** EXCERPTED DATA follows **

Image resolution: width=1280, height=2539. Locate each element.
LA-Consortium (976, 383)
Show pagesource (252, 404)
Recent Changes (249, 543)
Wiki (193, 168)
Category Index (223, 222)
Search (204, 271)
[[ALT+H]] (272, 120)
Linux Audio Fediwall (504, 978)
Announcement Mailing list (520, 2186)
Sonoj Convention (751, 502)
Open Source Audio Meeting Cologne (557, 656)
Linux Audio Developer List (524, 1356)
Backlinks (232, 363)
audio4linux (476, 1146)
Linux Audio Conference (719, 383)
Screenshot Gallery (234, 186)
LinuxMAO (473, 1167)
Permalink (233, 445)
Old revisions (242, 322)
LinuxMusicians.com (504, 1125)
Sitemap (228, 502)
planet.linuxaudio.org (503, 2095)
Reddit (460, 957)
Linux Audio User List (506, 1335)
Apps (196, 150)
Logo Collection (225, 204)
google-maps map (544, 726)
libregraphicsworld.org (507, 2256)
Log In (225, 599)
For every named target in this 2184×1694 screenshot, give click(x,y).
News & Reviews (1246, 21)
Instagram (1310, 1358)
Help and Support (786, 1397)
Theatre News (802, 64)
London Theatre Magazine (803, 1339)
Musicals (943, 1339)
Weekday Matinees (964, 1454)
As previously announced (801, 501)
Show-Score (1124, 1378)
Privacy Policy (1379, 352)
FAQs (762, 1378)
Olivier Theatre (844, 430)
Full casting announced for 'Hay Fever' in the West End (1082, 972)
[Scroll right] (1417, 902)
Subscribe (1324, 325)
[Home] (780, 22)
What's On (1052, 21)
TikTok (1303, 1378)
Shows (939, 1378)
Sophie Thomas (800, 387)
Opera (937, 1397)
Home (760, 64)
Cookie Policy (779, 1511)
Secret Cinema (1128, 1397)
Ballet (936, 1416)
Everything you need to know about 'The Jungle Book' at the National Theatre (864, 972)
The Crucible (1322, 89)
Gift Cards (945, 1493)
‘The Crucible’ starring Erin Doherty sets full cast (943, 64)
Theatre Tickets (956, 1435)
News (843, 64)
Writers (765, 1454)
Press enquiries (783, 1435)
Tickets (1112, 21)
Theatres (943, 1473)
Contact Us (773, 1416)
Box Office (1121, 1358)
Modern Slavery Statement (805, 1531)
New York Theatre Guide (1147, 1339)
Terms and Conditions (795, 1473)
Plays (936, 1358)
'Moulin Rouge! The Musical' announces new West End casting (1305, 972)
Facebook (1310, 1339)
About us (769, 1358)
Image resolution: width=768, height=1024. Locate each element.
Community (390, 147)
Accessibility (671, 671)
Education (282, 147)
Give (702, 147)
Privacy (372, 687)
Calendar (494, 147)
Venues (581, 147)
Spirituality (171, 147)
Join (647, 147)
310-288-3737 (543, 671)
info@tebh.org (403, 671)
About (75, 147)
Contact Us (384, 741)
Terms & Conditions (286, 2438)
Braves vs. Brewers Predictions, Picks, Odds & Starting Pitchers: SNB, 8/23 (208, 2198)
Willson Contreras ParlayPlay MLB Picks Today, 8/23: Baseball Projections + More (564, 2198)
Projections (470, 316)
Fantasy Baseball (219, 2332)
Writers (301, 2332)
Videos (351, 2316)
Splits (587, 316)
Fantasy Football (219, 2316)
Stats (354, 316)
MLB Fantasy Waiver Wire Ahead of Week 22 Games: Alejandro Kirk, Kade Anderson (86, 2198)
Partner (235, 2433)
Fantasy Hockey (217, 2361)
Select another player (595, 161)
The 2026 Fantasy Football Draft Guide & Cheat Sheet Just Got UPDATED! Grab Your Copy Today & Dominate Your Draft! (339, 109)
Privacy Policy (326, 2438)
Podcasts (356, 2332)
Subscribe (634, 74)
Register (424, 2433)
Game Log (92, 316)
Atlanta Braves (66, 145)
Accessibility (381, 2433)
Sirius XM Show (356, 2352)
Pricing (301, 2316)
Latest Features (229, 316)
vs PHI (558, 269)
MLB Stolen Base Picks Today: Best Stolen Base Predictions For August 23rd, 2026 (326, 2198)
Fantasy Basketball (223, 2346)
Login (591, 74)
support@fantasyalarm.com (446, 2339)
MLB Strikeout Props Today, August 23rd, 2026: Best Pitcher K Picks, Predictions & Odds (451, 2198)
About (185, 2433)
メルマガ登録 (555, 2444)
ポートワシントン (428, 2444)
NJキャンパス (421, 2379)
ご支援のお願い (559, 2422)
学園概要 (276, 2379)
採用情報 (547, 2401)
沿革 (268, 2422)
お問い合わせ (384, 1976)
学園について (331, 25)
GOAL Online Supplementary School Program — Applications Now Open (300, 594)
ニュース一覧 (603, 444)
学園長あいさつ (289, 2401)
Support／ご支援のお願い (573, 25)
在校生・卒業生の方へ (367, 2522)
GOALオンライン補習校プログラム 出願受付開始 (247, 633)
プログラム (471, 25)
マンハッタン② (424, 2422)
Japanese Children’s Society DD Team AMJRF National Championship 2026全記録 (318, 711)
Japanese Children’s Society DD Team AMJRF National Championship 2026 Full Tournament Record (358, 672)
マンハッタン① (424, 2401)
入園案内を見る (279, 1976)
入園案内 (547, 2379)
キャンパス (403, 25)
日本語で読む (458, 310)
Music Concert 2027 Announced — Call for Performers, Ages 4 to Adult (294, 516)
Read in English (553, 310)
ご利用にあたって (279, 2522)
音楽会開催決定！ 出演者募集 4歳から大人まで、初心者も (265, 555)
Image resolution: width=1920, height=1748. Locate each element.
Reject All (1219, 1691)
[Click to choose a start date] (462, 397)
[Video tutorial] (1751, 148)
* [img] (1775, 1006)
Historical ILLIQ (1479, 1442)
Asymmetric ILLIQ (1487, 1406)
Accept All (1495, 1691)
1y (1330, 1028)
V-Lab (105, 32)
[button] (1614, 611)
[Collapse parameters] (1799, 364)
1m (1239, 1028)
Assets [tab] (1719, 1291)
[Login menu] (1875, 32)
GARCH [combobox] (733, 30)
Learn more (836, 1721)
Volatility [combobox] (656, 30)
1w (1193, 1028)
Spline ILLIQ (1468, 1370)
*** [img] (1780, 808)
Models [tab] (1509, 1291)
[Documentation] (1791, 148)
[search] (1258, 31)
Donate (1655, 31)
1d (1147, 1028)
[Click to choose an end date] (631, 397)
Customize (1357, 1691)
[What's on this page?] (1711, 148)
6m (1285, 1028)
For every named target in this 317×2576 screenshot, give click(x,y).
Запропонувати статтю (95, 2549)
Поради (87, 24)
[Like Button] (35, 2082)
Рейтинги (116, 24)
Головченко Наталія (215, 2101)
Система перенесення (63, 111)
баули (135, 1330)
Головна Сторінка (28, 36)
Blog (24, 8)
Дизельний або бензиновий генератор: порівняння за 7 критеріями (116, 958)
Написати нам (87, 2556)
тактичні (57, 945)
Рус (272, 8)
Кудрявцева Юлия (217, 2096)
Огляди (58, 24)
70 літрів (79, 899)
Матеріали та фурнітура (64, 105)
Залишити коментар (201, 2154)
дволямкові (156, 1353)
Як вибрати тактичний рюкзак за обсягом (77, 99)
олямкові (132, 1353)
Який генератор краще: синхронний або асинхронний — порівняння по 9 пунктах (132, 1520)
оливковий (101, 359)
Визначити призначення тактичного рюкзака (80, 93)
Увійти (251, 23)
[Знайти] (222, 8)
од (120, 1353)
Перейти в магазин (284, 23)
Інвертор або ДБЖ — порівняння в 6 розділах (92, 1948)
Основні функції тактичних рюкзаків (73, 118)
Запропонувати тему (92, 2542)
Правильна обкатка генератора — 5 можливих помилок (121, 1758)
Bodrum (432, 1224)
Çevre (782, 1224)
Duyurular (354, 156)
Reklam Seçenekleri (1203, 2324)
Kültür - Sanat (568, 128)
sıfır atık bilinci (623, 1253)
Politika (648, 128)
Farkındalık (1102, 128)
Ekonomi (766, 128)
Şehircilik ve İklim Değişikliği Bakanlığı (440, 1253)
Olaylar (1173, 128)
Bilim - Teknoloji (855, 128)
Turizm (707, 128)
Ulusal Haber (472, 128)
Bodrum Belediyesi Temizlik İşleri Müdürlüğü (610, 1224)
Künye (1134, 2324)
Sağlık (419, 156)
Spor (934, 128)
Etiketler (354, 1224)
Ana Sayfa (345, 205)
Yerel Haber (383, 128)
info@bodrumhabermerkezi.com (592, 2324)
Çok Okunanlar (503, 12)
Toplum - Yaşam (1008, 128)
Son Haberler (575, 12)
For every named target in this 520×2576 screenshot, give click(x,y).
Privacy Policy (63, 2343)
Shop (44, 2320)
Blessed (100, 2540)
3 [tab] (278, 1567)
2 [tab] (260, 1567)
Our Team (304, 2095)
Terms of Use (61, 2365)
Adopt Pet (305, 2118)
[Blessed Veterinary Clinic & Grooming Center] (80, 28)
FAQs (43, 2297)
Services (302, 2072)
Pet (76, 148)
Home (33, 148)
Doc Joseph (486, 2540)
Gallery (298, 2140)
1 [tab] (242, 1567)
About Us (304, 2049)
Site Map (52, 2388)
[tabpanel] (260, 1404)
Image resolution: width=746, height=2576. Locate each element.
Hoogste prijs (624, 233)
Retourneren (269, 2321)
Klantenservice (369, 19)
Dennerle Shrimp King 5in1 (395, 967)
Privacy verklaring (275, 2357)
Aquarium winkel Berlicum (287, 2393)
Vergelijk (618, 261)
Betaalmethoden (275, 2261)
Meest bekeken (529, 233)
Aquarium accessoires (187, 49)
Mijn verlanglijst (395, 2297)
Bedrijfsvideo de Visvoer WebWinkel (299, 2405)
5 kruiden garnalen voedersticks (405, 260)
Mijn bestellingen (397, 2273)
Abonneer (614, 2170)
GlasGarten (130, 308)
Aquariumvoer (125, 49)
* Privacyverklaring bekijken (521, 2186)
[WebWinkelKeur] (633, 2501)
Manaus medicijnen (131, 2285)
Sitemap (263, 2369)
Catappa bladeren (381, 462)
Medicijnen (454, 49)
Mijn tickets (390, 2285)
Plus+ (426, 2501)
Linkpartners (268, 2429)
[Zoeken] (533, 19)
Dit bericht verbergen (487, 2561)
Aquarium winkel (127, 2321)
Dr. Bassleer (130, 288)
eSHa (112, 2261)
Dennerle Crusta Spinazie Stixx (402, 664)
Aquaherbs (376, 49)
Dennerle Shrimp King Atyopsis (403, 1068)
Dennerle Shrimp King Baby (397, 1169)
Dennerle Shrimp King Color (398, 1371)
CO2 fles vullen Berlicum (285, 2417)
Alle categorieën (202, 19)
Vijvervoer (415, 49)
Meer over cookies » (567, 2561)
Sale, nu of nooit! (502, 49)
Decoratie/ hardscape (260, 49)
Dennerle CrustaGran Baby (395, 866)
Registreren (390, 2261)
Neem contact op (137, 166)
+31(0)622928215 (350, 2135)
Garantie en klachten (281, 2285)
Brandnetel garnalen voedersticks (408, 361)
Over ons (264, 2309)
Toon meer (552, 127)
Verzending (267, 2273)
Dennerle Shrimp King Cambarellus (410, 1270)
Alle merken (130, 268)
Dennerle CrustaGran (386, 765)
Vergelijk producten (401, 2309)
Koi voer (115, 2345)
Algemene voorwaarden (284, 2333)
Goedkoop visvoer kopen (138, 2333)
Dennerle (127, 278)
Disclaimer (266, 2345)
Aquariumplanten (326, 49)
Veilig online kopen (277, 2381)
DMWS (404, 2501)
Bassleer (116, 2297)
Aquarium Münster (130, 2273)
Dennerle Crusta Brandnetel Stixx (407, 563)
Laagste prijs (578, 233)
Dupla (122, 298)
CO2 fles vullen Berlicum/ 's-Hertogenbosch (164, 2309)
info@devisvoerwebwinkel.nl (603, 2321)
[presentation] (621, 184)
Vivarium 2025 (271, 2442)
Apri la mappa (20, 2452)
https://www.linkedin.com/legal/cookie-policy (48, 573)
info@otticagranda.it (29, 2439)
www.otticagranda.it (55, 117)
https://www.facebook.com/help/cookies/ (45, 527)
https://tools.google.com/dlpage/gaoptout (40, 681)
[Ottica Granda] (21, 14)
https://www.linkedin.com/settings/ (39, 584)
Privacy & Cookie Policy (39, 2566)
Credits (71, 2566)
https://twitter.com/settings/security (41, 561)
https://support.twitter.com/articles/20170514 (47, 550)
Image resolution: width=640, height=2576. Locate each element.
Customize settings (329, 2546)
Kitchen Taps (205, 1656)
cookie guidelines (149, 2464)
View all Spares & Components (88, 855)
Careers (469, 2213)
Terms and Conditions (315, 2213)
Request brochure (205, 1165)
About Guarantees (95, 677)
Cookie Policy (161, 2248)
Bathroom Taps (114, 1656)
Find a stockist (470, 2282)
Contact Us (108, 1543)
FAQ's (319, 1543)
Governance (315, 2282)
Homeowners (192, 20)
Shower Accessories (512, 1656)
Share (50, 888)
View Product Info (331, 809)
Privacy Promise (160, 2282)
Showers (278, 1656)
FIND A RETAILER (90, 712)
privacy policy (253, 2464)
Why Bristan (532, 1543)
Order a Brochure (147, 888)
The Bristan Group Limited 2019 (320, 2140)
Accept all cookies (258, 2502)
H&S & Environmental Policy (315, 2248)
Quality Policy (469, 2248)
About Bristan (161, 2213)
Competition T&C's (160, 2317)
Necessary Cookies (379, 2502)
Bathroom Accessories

** End of EXCERPTED DATA **

EXERCISE GOAL
Among the entries above, the lines between the ones containing "[Click to choose an end date] (631, 397)" and "дволямкові (156, 1353)", inclusive, are to be transcribed exactly. No other line is to be given.

RESULT BELOW
[Click to choose an end date] (631, 397)
Customize (1357, 1691)
[What's on this page?] (1711, 148)
6m (1285, 1028)
For every named target in this 317×2576 screenshot, give click(x,y).
Запропонувати статтю (95, 2549)
Поради (87, 24)
[Like Button] (35, 2082)
Рейтинги (116, 24)
Головченко Наталія (215, 2101)
Система перенесення (63, 111)
баули (135, 1330)
Головна Сторінка (28, 36)
Blog (24, 8)
Дизельний або бензиновий генератор: порівняння за 7 критеріями (116, 958)
Написати нам (87, 2556)
тактичні (57, 945)
Рус (272, 8)
Кудрявцева Юлия (217, 2096)
Огляди (58, 24)
70 літрів (79, 899)
Матеріали та фурнітура (64, 105)
Залишити коментар (201, 2154)
дволямкові (156, 1353)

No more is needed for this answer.